** begin SOURCE EXCERPT **

Who Will Get the Benefit of Your Retirement Annuity?

Who will receive your federal pension payments after your death? While an ideal relationship may be a couple getting married and living together for many years, reality can be different. With complex relationships, determining the disposition of a federal pension payment may provide employment for a number of people. Here is one of these cases.

Understanding personal relationships can be difficult. In an ideal world, two people fall in love, get married and live in relative happiness until the end of their lives. But, of course, many marriages do not fit this pattern. And, with complex relationships, and the prospect of a federal employee’s retirement pension that would provide a steady income for many years dangling in front of a former spouse, there is often plenty of work for lawyers and administrators to try and straighten out the residue of these complex relationships.

Here is one example of how complex relationships, and a federal retirement annuity, can become. (Patsy S. Painter v. OPM, 2007 MSPB 189 (August 16, 2007))

A couple who married in 1954 decided to get a divorce in 1979. Norba Painter was a federal employee and he retired under the Civil Service Retirement System (CSRS) in 1986. In 1996, Mr. Painter remarried the woman he had divorced in 1986. At that time, Mr. Painter requested that the Office of Personnel Management reduce his annuity to provide a maximum survivor annuity. This became effective on February 1, 1997.

No doubt, the relationship was stormy. The couple got another divorce in 1998. The court order dissolving the marriage did not award the former Mrs. Painter a former spouse survivor annuity.

Mr. Painter contacted OPM in 1999 and cancelled his election for a survivor annuity, presumably so that he could get a bigger retirement check each month. His request was granted and he began getting the bigger check.

Mr. Painter died in 2005. Then the complex personal relationship spilled over into the federal bureaucracy and the situation became even more convoluted.

The former Mrs. Painter applied for a former spouse survivor annuity and for death benefits now that the man she had been married to a couple of times had passed away. OPM denied her request for benefits.

An administrative judge found that the 1998 divorce decree did not expressly award a former spouse survivor annuity. The AJ also found that a subsequent court order issued in September 2006 dividing the parties’ property and awarding the appellant a former spouse annuity was ineffective as it was issued after Mr. Painter’s death.

** end SOURCE EXCERPT **
** begin RAW DATA **

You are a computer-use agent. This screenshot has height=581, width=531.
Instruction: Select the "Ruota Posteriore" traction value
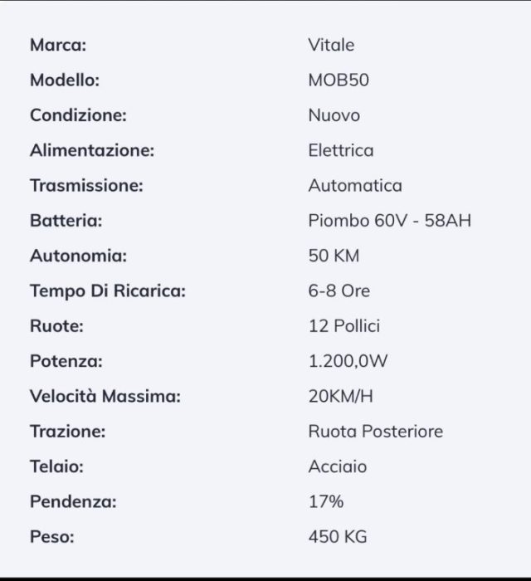[375, 432]
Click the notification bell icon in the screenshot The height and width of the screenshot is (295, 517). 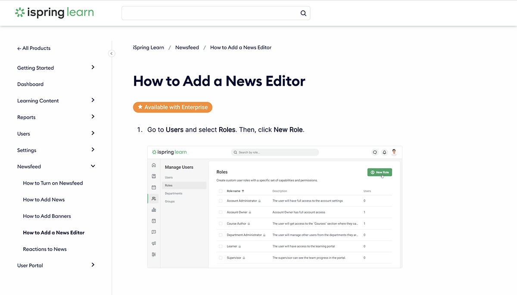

** end RAW DATA **

_EXERCISE REQUIREMENTS_
1: Reproduce word for word the passage of the retirement annuity article between "A couple who" and "the bigger check.", inclusive.
2: Pick up the retirement annuity article where it stops and carry it forward.

_SOLVED PROBLEMS_
1:
A couple who married in 1954 decided to get a divorce in 1979. Norba Painter was a federal employee and he retired under the Civil Service Retirement System (CSRS) in 1986. In 1996, Mr. Painter remarried the woman he had divorced in 1986. At that time, Mr. Painter requested that the Office of Personnel Management reduce his annuity to provide a maximum survivor annuity. This became effective on February 1, 1997.

No doubt, the relationship was stormy. The couple got another divorce in 1998. The court order dissolving the marriage did not award the former Mrs. Painter a former spouse survivor annuity.

Mr. Painter contacted OPM in 1999 and cancelled his election for a survivor annuity, presumably so that he could get a bigger retirement check each month. His request was granted and he began getting the bigger check.

2:
Obviously, a request to start receiving the federal largesse each month required a legal hook. In this case, the former spouse contented that the Office of Personnel Management had not offered any evidence to prove that: Mr. Painter received the statutory annual notice of his right to elect a former spouse survivor annuity after his December 11, 1998 divorce.

In its decision, MSPB noted that OPM has the burden of proving both that it sent the annual notice and that any such notice was adequate to inform the annuitant of the specific election requirements. And, opined the MSPB, "A notice regarding election of former spouse survivor benefits is insufficient if it does not "stat[e] that a pre-divorce election automatically terminates upon divorce and that an annuitant must make a new election to provide a survivor annuity for a former spouse."

In effect, the legal hook may eventually work. The case was sent back to OPM because OPM did not show that it sent the annual notice to Mr. Painter and that Mr. Painter was sufficiently put on notice that he had to make a new election to provide a survivor annuity for the woman he had twice divorced.

Does it really make any difference? It does.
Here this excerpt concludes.